:: Assigned task ::
Word for word, print each record, dropping any image it holds.

***** Data to process *****

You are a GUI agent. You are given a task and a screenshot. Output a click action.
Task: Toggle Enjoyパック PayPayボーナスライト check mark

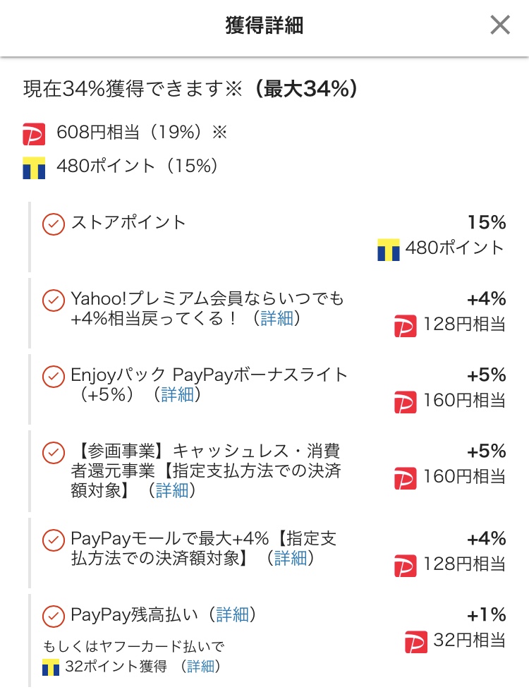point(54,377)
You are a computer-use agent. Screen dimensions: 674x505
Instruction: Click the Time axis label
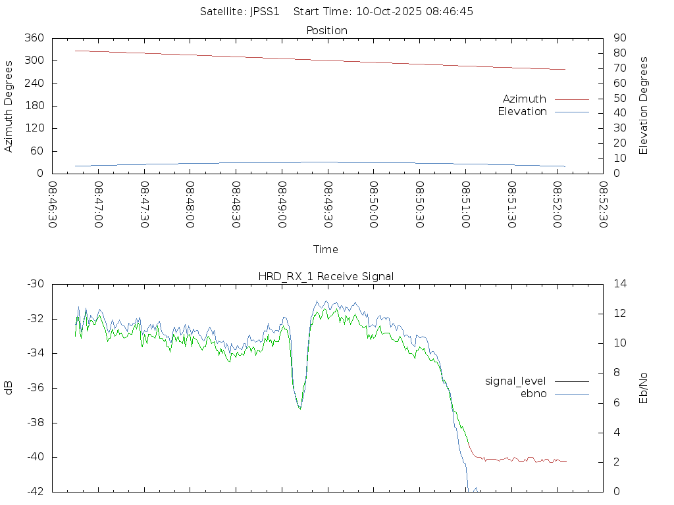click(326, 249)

*****

:: Answer space ::
You are a GUI agent. You are given a task and a screenshot. Output a click action.
Task: Toggle Enjoyパック PayPayボーナスライト check mark

point(54,377)
You are a computer-use agent. Screen dimensions: 674x505
Instruction: Click the Time axis label
click(326, 249)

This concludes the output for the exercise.